■ Directive 1 ■
Could you reproduce the part of the listing that opens with the line containing "Task: Sort by the Type column header" and closes with the line containing "click(30, 371)", swapping "Type" for "Category" and keeping everything else the same? Omit the pictures from your answer.
■ Directive 2 ■
How would the mailing-list post about the madvise(MADV_DONTNEED) semantics go on after its last sentence? Write a continuation.

Still wrong madvise(MADV_DONTNEED) semantic

From: Samuel Thibault
Date: Fri Mar 24 2006 - 18:06:35 EST


Hi,

Since its very beginning, the implementation of madvise(MADV_DONTNEED)
has been a mere zapping of pages. This is wrong. It was already
discussed on this very list some time ago:
http://marc.theaimsgroup.com/?t=111996860600002&r=1&w=2&n=13

« There is something wrong with the current madvise(MADV_DONTNEED)
implementation. Both the manpage and the source code says that
MADV_DONTNEED means that the application does not care about the data,
so it might be thrown away by the kernel. But that's not what posix
says:

http://www.opengroup.org/onlinepubs/009695399/functions/posix_madvise.html

It says that "The posix_madvise() function shall have no effect on the
semantics of access to memory in the specified range". I.e. the data
that was recorded shall be saved! »

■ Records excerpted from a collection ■

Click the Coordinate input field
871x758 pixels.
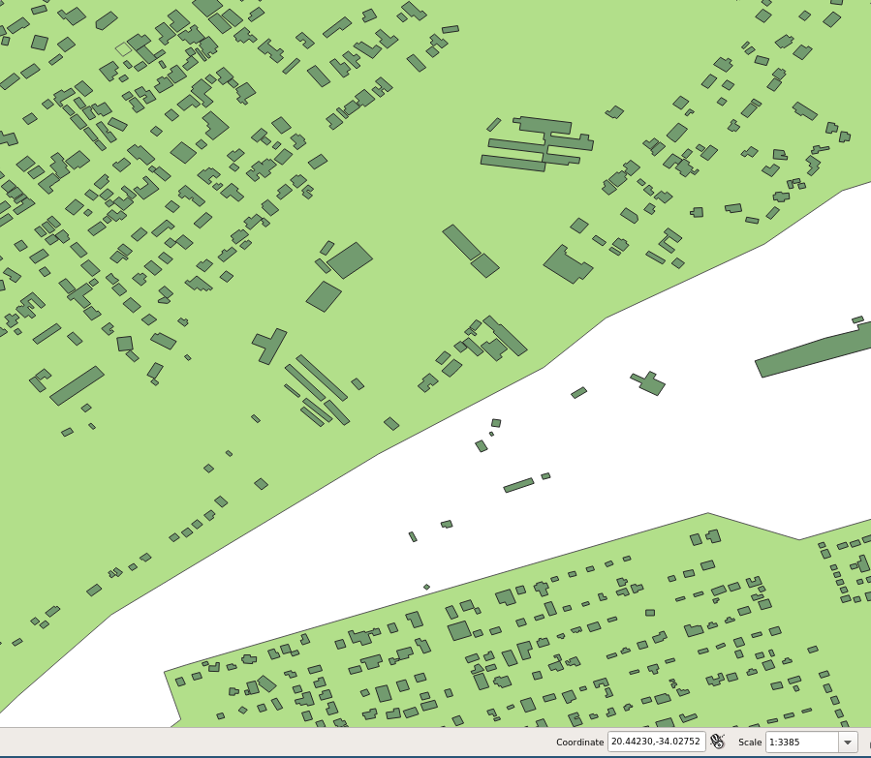click(x=656, y=742)

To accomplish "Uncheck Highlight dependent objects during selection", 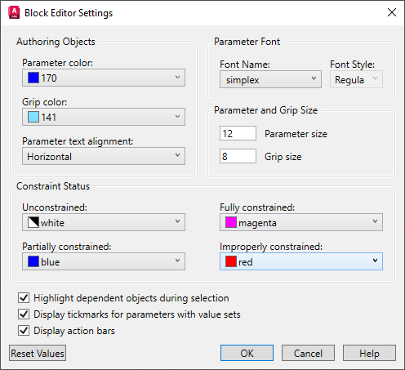I will click(x=24, y=298).
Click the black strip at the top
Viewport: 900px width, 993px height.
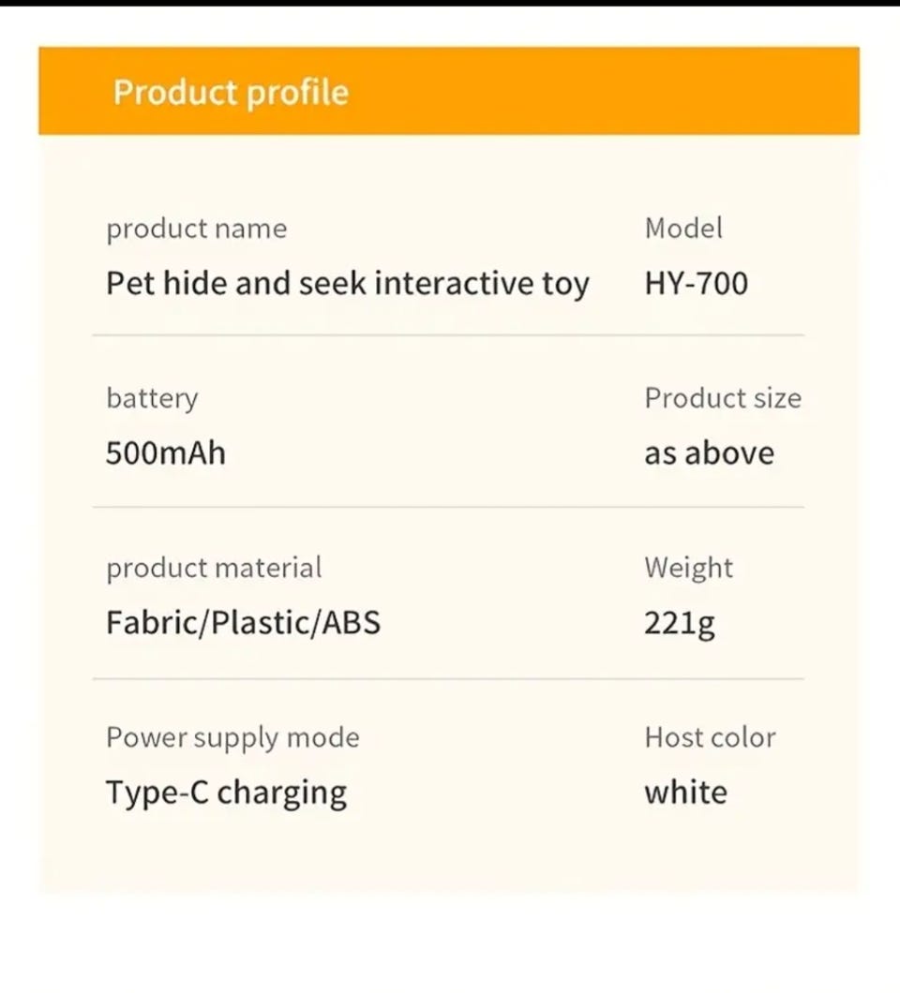pyautogui.click(x=450, y=3)
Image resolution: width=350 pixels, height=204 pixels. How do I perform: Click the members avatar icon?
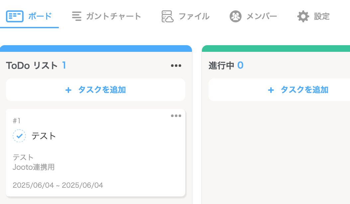(x=235, y=16)
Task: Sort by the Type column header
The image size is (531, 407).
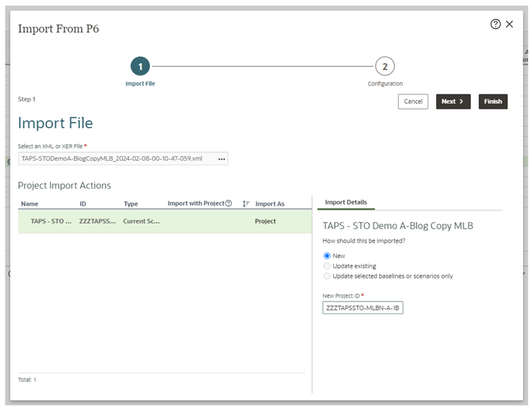Action: 131,204
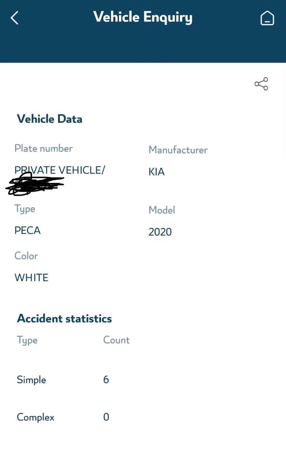Select the Vehicle Data section heading

pyautogui.click(x=50, y=119)
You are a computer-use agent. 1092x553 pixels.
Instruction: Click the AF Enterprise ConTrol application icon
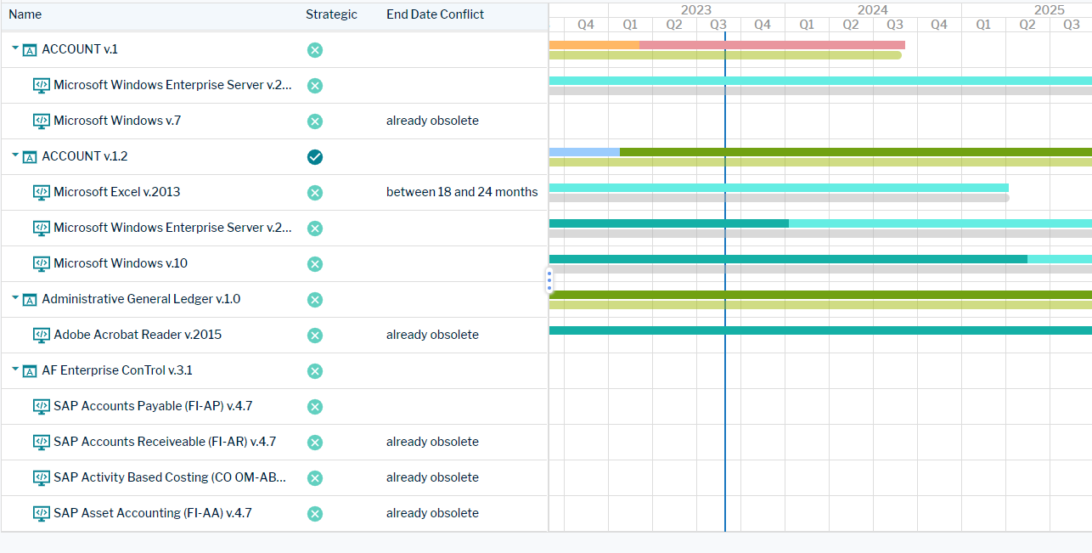click(30, 371)

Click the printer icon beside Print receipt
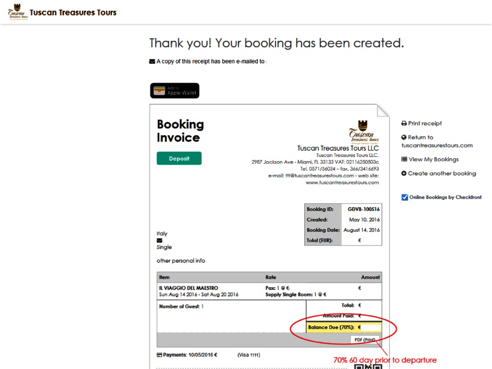404,123
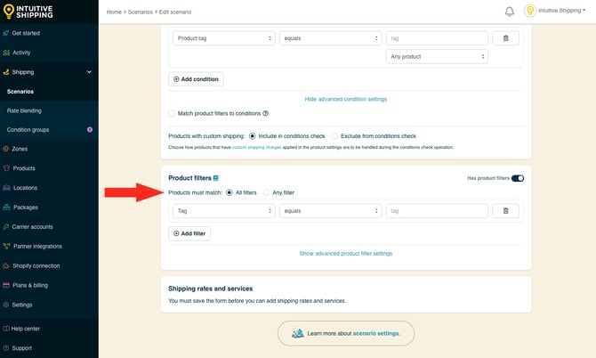This screenshot has height=358, width=596.
Task: Collapse the Shipping sidebar section
Action: tap(89, 72)

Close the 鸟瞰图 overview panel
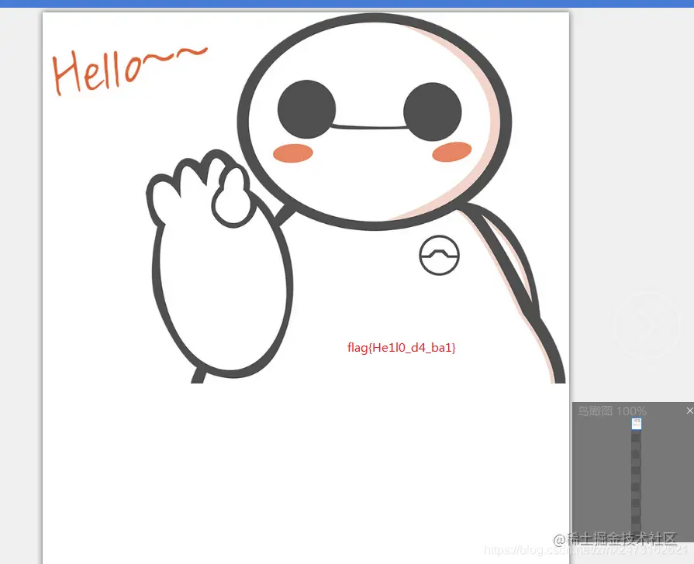[689, 410]
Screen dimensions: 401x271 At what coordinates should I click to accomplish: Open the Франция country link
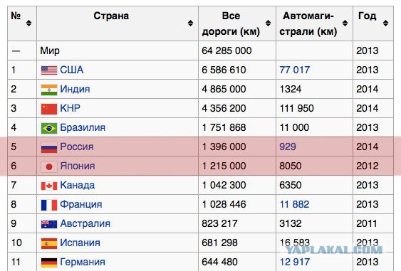(x=81, y=204)
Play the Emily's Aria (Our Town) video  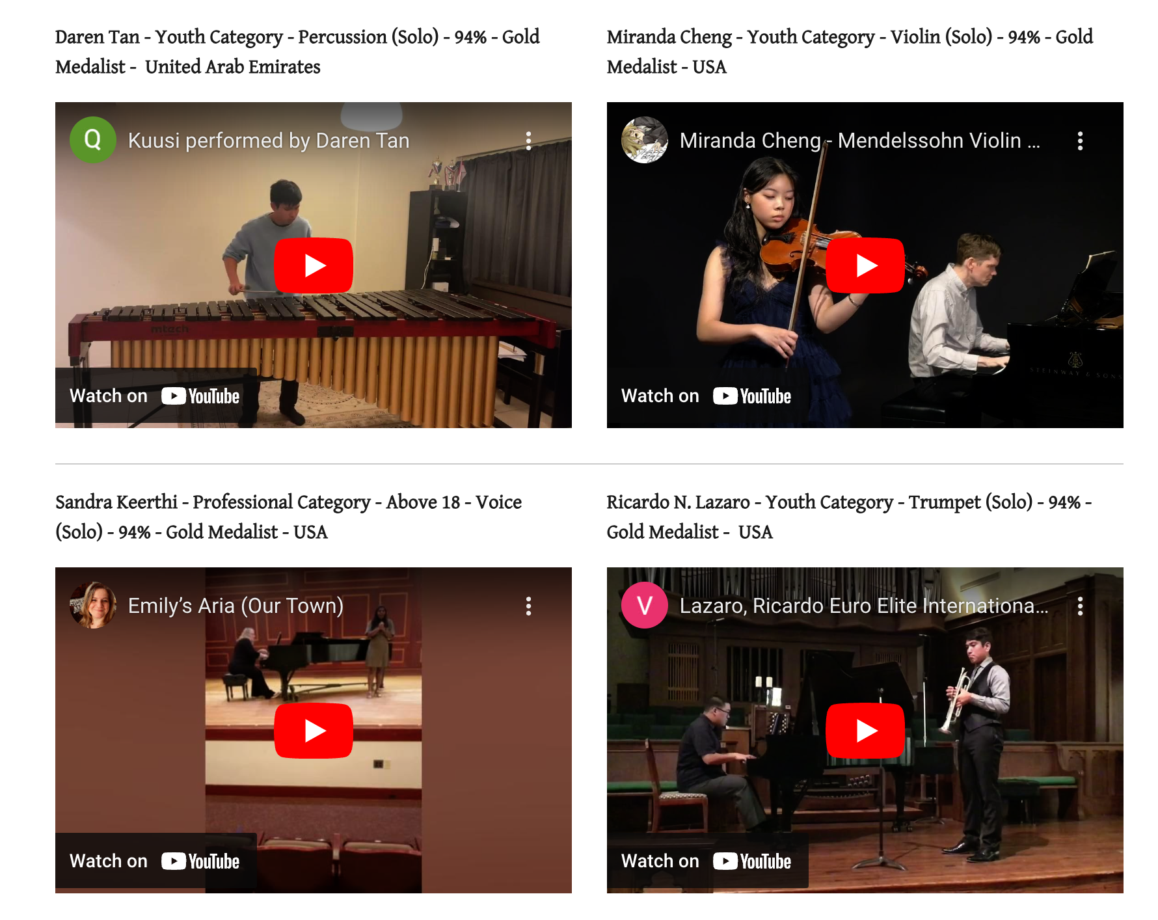point(314,731)
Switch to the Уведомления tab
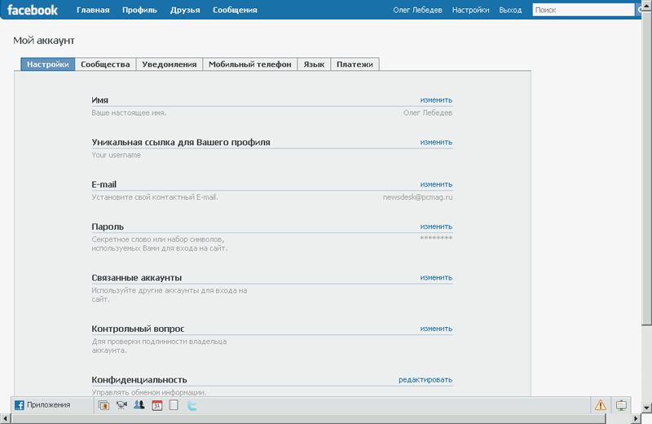652x424 pixels. [169, 64]
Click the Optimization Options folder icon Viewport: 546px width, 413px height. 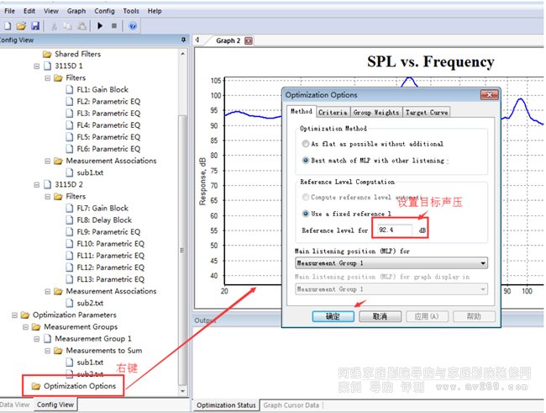point(35,386)
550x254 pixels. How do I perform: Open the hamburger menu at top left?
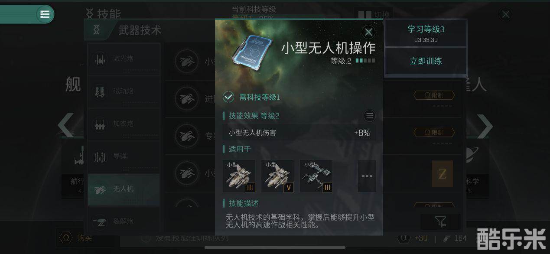pyautogui.click(x=45, y=14)
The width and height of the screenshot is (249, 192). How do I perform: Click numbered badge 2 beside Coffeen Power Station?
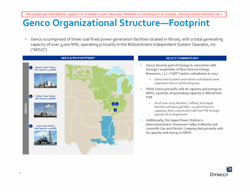(x=31, y=97)
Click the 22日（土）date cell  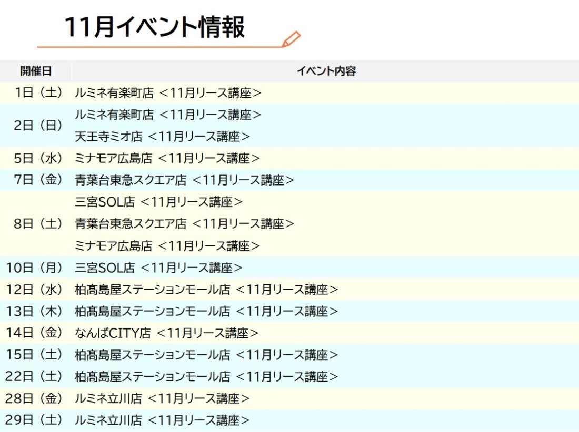click(x=34, y=377)
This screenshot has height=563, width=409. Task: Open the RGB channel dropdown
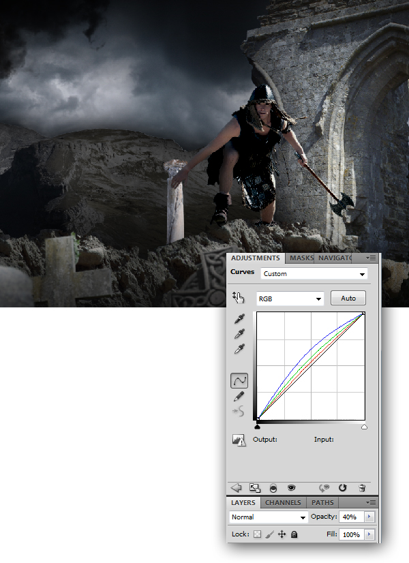[x=290, y=299]
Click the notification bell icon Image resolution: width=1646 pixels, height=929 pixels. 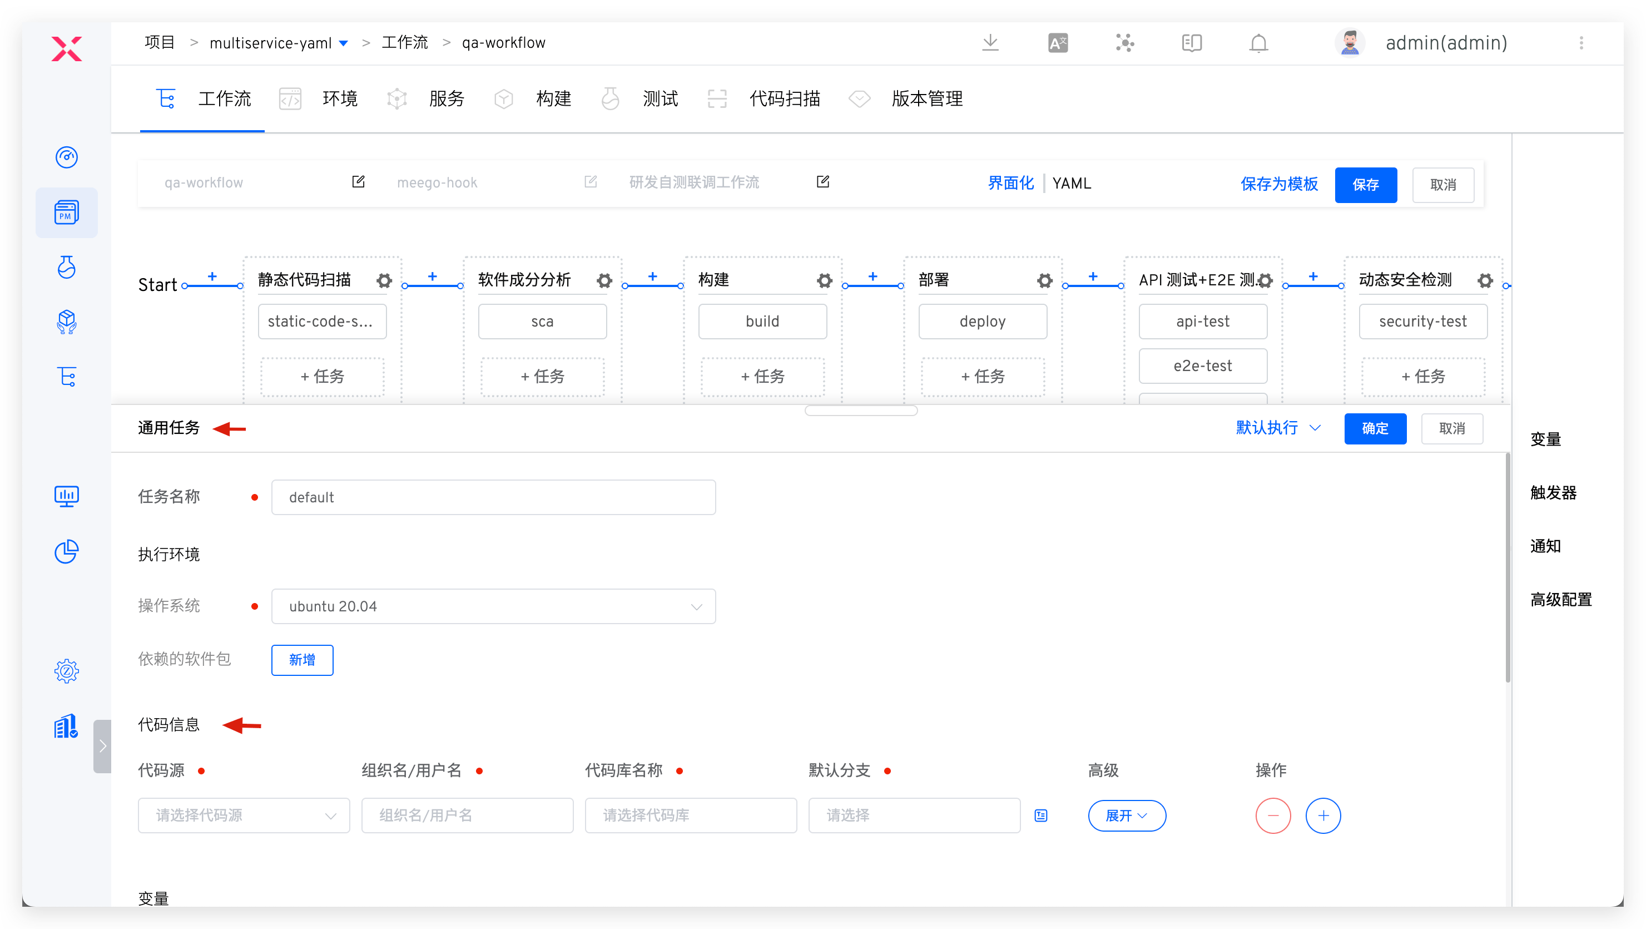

■ Exercise answer 1 ■
Task: Sort by the Category column header
The image size is (531, 407).
Action: 131,204
Select the Vehicle Data section heading

pyautogui.click(x=50, y=119)
You are a computer-use agent. 1092x553 pixels.
Instruction: Click the AF Enterprise ConTrol application icon
click(30, 371)

■ Exercise answer 2 ■
The attached testcase was written during the discussion for clearly
showing the problem: whenever using madvise(DONT_NEED), data is not
preserved. This can be very problematic for applications that rely on
the posix behavior...

MADV_DONTNEED should really get fixed into a performance-only semantic:
for instance, just go through the range for zapping clean pages, and set
dirty pages as least recently used, so that they will be considered as
good candidates for eviction.

Regards,
Samuel
#include <stdio.h>
#include <stdlib.h>
#include <stdarg.h>
#include <string.h>
#include <errno.h>

#include <signal.h>
#include <unistd.h>
#include <sys/mman.h>
#include <fcntl.h>
#include <sys/stat.h>

typedef unsigned int u32;

void die(char *fmt, ...)
{
va_list ap;

va_start(ap, fmt);
vfprintf(stderr, fmt, ap);
va_end(ap);
exit(1);
}

int check_cookie(char *file, u32 cookie)
{
u32 buf;
int fd;

if((fd = open(file, O_RDONLY, 0)) == -1)
die("%s: %s\n", file, strerror(errno));
if(read(fd, &buf, sizeof(buf)) == -1)
die("read: %s\n", strerror(errno));
close(fd);
return buf == cookie;
}

int dotest(char *file, u32 cookie, int do_anonymous, int do_msync, int do_madvise)
{
void *p;
int fd, len = 16 * 1024, prot = PROT_READ|PROT_WRITE;
u32 newcookie;

if (!do_anonymous) {
if((fd = open(file, O_RDWR|O_CREAT, 0666)) == -1)
die("%s: %s\n", file, strerror(errno));

if(ftruncate(fd, len) == -1)
die("ftruncate: %s\n", strerror(errno));
if(write(fd, "", 1) == -1)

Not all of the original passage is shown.